The review committee will review each objection, and either establish consensus or vote. If the committee votes to support an objection, it will provide some basic guidance on an acceptable fix and append the “fix_required” tag. If the committee votes against an objection, it will close the issue.
Code should be updated via a pull request prior to the “fixing objections” deadline. Following submission of all fixes, the objecting submitter should confirm that the objection has been addressed with the objector(s) and ask them to remove their “by tags. If the objector is not satisfied by the fix, then the review committee will decide the issue at its final review meeting. The review committee may vote to accept a fix and close the issue, or reject a fix and request the submission be moved to open or withdrawn.
Anytime up until the final human readable deadline (typically within 2-3 business days before the press call), an entry may be withdrawn by amending the pull request. Alternatively, an entry may be voluntarily moved from the closed division to the open division.
This is the first time we open the benchmark for submissions and we are very interested in your feedback. Please contact [email protected] with any suggestions.
Our working group aims to add the following features in a future version of the benchmark:
- We plan to add support for the “data pre-processing” phase of AI/ML workload as we are aware that this is a significant load on a storage system and is not well represented by existing AI/ML benchmarks.
- Add support for other types of storage systems (e.g., Object Stores) in the CLOSED division.

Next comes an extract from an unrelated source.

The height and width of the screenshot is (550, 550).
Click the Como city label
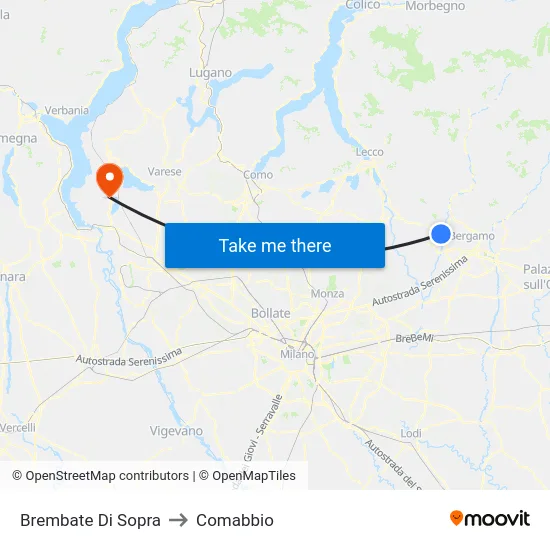[258, 175]
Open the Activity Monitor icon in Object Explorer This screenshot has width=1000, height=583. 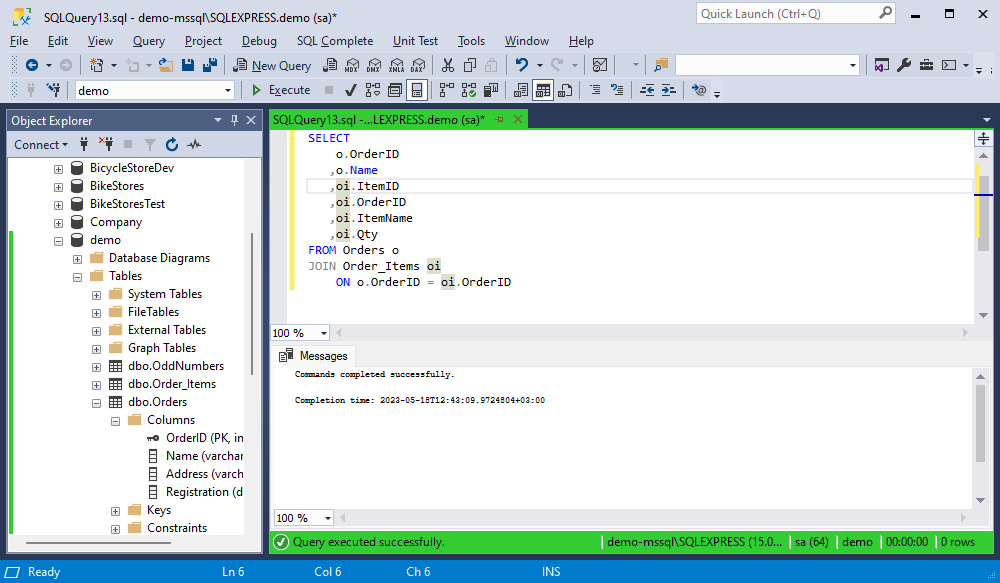[194, 145]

- Expand the number of workloads in the benchmark suite e.g., add a recommender system workload (DLRMv2), a large language model (GPT3), and a diffusion model (Stable Diffusion).
- Add support for PyTorch and Tensorflow in the CLOSED division for all workloads.
- The current benchmark only includes sleep() values for NVIDIA V100 GPUs. We plan to add support for multiple types of accelerators.
- We plan to add support for benchmarking a storage system while running more than one MLPerf Storage benchmark at the same time (ie: more than one Training job type, such as 3DUnet and Recommender at the same time), but the current version requires that a submission only include one such job type per submission.
- We also plan to add support for distributed training of a single AI/ML job, distributed across several compute nodes.